Working with target data¶

All of the above examples were concerned with model output data. In this section we focus on working with target (observed) data, both time-series and oracle-output forms. The API for both is similar to that of the model output data API, with analogous create_target_data_schema() and connect_target_data() functions. Both accept a target_type enumeration argument (either TargetType.TIME_SERIES or TargetType.ORACLE_OUTPUT) that indicates which form of target data to work with.

Working again with the example-complex-forecast-hub, let’s first use the CLI to get an overview of its time-series and oracle-output data:

hubdata time-series s3://example-complex-forecast-hub/
╭─ target data ──────────────────────────╮
│                                        │
│  hub_path:                             │
│  - s3://example-complex-forecast-hub/  │
│                                        │
│  target type:                          │
│  - time-series                         │
│                                        │
│  schema:                               │
│  - location: string                    │
│  - observation: double                 │
│  - target: string                      │
│  - target_end_date: date32             │
│                                        │
│  dataset:                              │
│  - location: time-series.csv (file)    │
│  - files: 1                            │
│  - type: csv                           │
│                                        │
╰────────────────────────────── hubdata ─╯

hubdata oracle-output s3://example-complex-forecast-hub/
╭─ target data ──────────────────────────╮
│                                        │
│  hub_path:                             │
│  - s3://example-complex-forecast-hub/  │
│                                        │
│  target type:                          │
│  - oracle-output                       │
│                                        │
│  schema:                               │
│  - location: string                    │
│  - oracle_value: double                │
│  - output_type: string                 │
│  - output_type_id: string              │
│  - target: string                      │
│  - target_end_date: date32             │
│                                        │
│  dataset:                              │
│  - location: oracle-output.csv (file)  │
│  - files: 1                            │
│  - type: csv                           │
│                                        │
╰────────────────────────────── hubdata ─╯

Now let’s try out the API.

import pyarrow.compute as pc
from hubdata.connect_target_data import connect_target_data
from hubdata.create_target_data_schema import TargetType


# first we'll work with time-series target data - corresponds to
# https://github.com/hubverse-org/example-complex-forecast-hub/blob/main/target-data/time-series.csv
td_conn = connect_target_data('s3://example-complex-forecast-hub/', TargetType.TIME_SERIES)

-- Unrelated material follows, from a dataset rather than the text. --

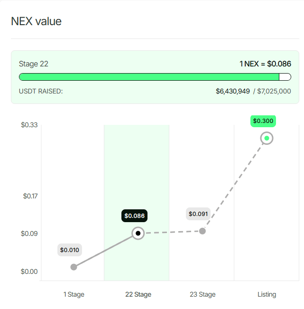Click the Stage 23 gray data point
Screen dimensions: 304x309
point(203,231)
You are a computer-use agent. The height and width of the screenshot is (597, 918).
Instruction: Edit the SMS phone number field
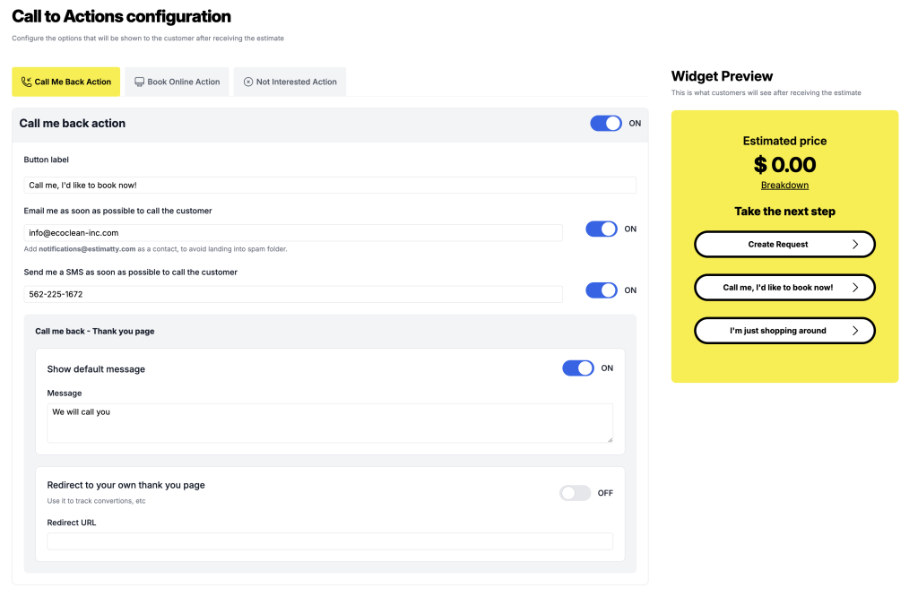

# get the schema for the time-series data. this is set for you via `create_target_data_schema()`, which, for this hub,
# the program was able to deterministically figure out via the file
# https://github.com/hubverse-org/example-complex-forecast-hub/blob/main/hub-config/target-data.json
td_conn.schema
# target_end_date: date32[day]
# target: string
# location: string
# observation: double

# get a Dataset for the data
ts_ds = td_conn.get_dataset()
ts_ds.count_rows()
# 20510

# load all data into memory as a pyarrow Table
pa_table = ts_ds.to_table()
pa_table.shape
# (20510, 4)

pa_table
# pyarrow.Table
# target_end_date: date32[day]
# target: string
# location: string
# observation: double
# ----
# target_end_date: [[2020-01-11,2020-01-11,2020-01-11,2020-01-11,2020-01-11,...,2023-11-11,2023-11-11,2023-11-11,2023-11-11,2023-11-11]]
# target: [["wk inc flu hosp","wk inc flu hosp","wk inc flu hosp","wk inc flu hosp","wk inc flu hosp",...,"wk flu hosp rate","wk flu hosp rate","wk flu hosp rate","wk flu hosp rate","wk flu hosp rate"]]
# location: [["01","15","18","27","30",...,"50","53","55","54","56"]]
# observation: [[0,0,0,0,0,...,0.463743024532006,0.25853708856730895,0.3225246824744501,0.6760650983083161,1.2098523461629533]]

pc.unique(pa_table['location']).to_pylist()
# ['01', '15', ..., '49']

pc.unique(pa_table['target']).to_pylist()
# ['wk inc flu hosp', 'wk flu hosp rate']

# working with oracle-output target data is very similar - corresponds to
# https://github.com/hubverse-org/example-complex-forecast-hub/blob/main/target-data/oracle-output.csv
td_conn = connect_target_data('s3://example-complex-forecast-hub/', TargetType.ORACLE_OUTPUT)

td_conn.schema
# target_end_date: date32[day]
# target: string
# location: string
# output_type: string
# output_type_id: string
# oracle_value: double

ts_ds = td_conn.get_dataset()
ts_ds.count_rows()
# 200340

pa_table = ts_ds.to_table()  # load all data into memory
pa_table.shape
# (200340, 6)

pc.unique(pa_table['output_type']).to_pylist()
# ['quantile', 'mean', 'median', 'sample', 'pmf', 'cdf']